Sensing it was best to cooperate, Bernard replied, “Zanzibar, Tibet, Egypt, Jerusalem, Stonehenge…”  

“Correct. You see, Bernard… The sons of the Toussaint name have always owed their great powers and riches to that same emptiness you have fought against your entire life. For if it were not for that deep, agonising wanting in each of your souls, that hole that cannot be filled, the fire to keep striving when other men had given up, would have long ago extinguished if the blaze did not burn so bright. Understand this Bernard, everything that you have seen, everything that you are was born out of hunger. But if that hunger were ever to disappear or be satisfied, mediocrity, the true curse, would soon take its place and lead to a life of insignificance.” Before her parting words finished seeping into Bernard’s mind and soul, the most mysterious of winds blew past and turned the princess into a pile of ash. As sunlight began pouring over the town, Bernard left the house and made his way home, guided by a knowing, gentle breeze.

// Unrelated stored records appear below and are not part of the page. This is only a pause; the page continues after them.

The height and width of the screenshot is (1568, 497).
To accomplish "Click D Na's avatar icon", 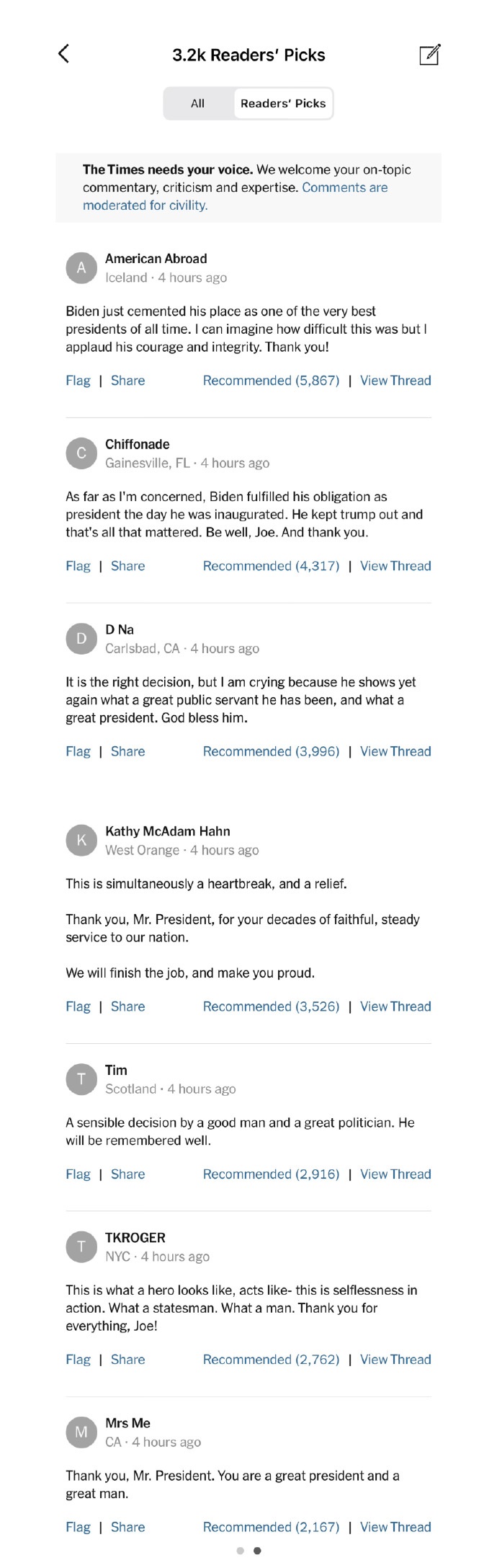I will (81, 638).
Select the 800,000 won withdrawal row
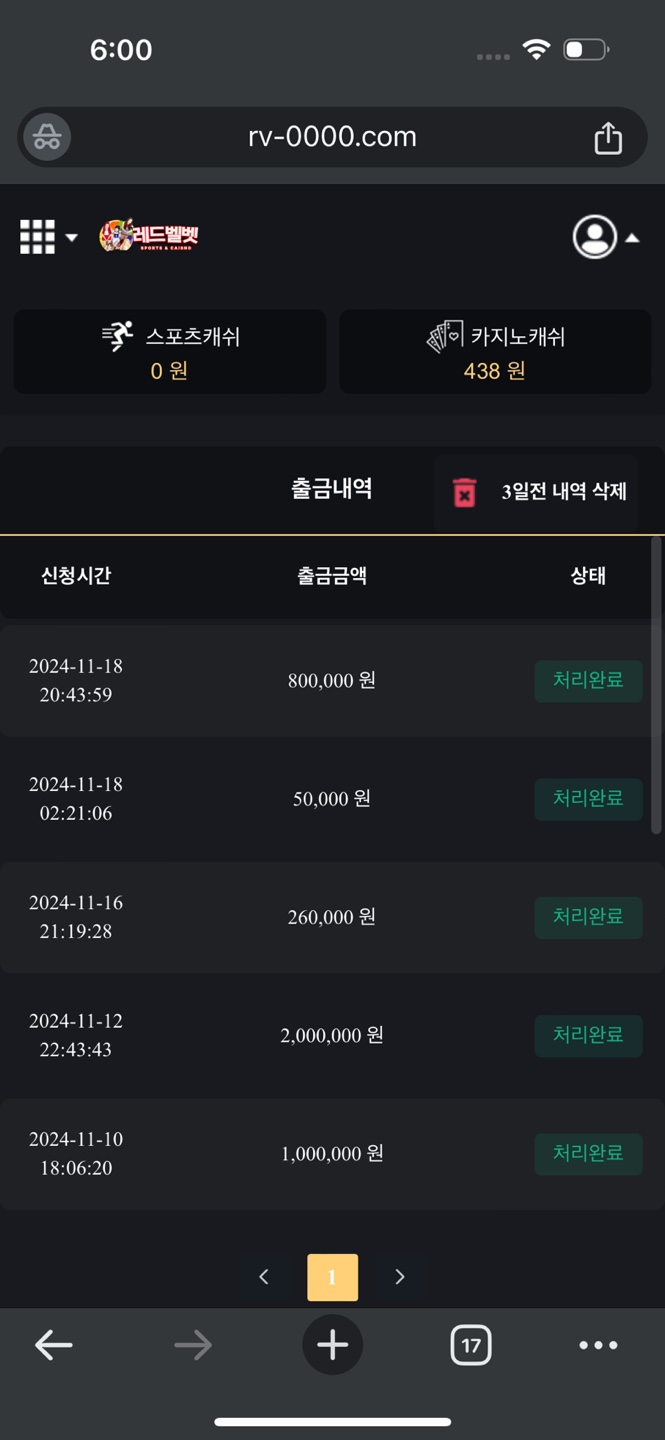The image size is (665, 1440). click(330, 681)
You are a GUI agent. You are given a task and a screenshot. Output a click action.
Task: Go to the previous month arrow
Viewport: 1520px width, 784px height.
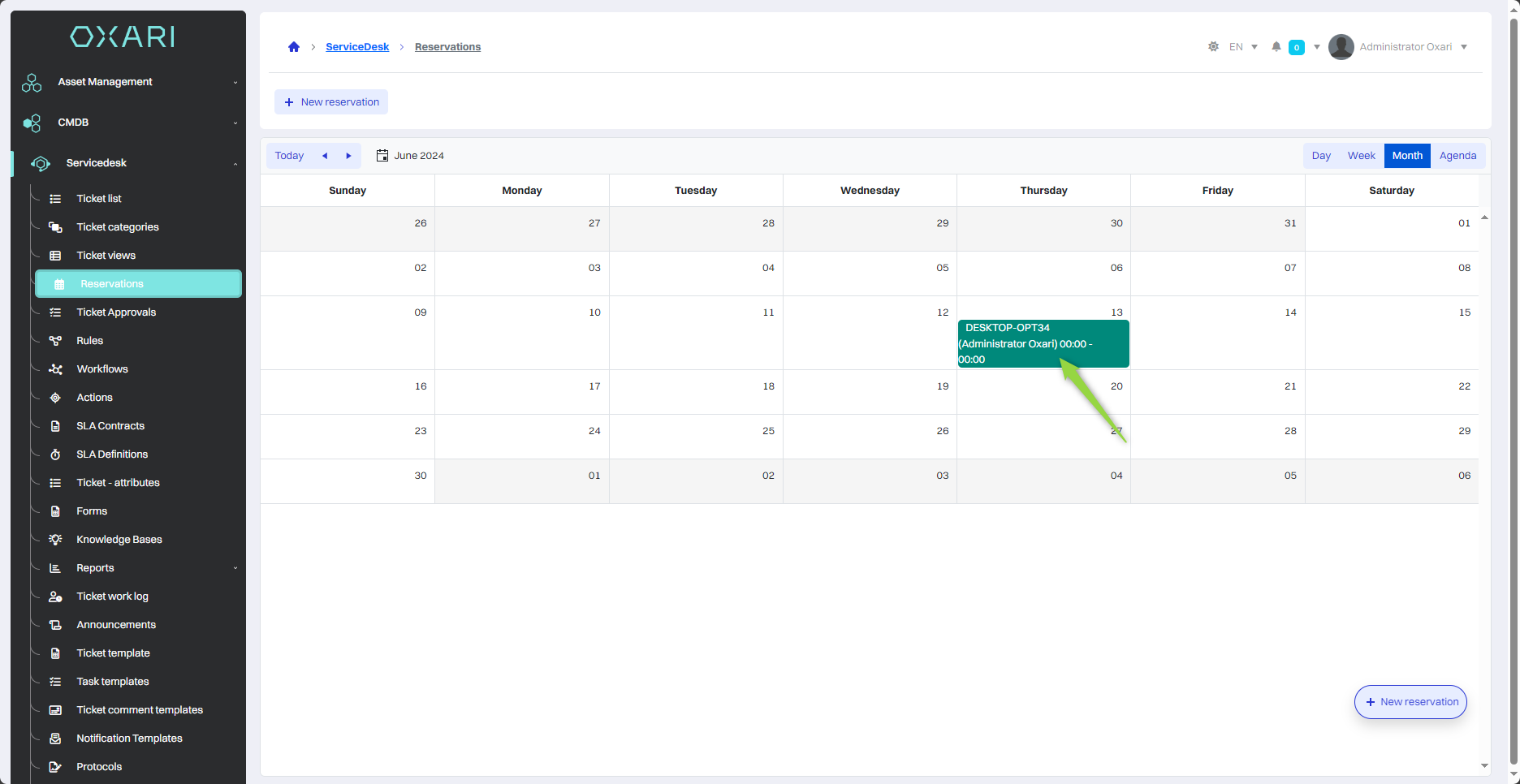(x=325, y=156)
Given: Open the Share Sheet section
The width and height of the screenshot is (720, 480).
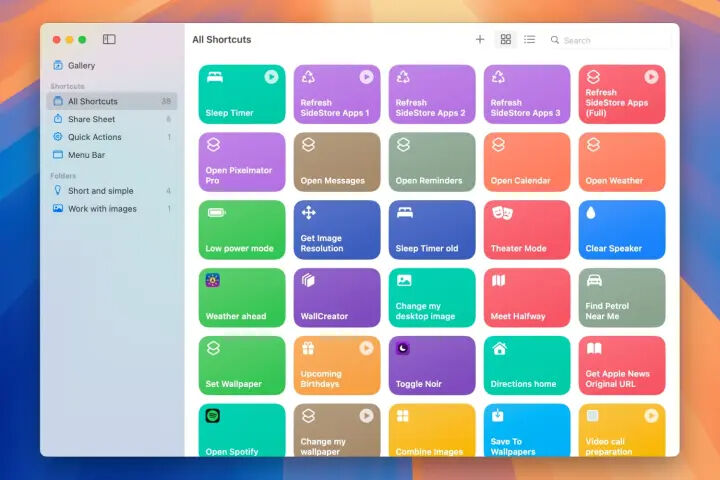Looking at the screenshot, I should [91, 119].
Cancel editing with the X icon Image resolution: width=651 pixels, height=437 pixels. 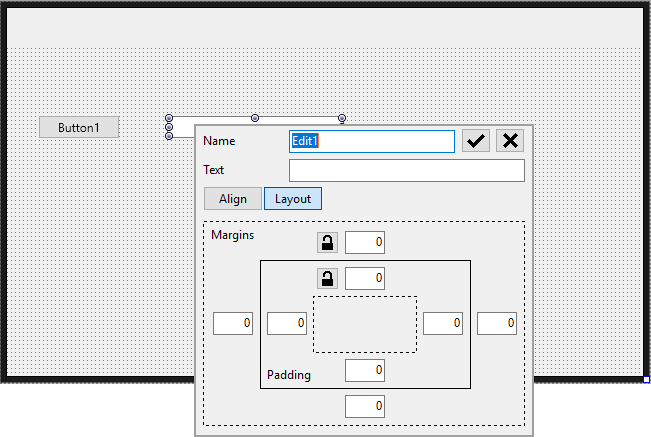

As Bernard stood before his chamber, he began to see it and everything it held in a golden, new light. Mirroring a child in a sweet shop, Bernard waded through all his gadgets and trinkets with mounting excitement. Even though his feet stayed wedded to the spot, a single touch of each item was enough to send his memories lightening back to the sights, sounds, smells, and emotions that remained forever intertwined with it. One talisman took him back to ridding a Camel in the Gobi Desert and shouldering the full weight of a vengeful sun; another landed him in a marketplace in Timbuktu, where the air crackled with the sound of bartering and old friends reuniting; and a compass throw him into caves and the beginnings of a whirlwind romance with a Chilean guide. As that last recollection faded, something sparked in Bernard’s brain.

One year later, the ghost town was no more, and in its place was a wealth of life. People from right across the world flocked to its cobbled streets to admire its cooky houses and dazzling water fountain. However, the main attraction was without doubt Bernard’s grand museum, which professed to house the ‘The World Greatest Collection of all Things Time Travel.”  Even though his museum was a big hit, Bernard’s never stopped going on adventures and collecting. And when he did stumble on something that could send him back into the past, he slammed the crypt shut and booked his next plane ticket.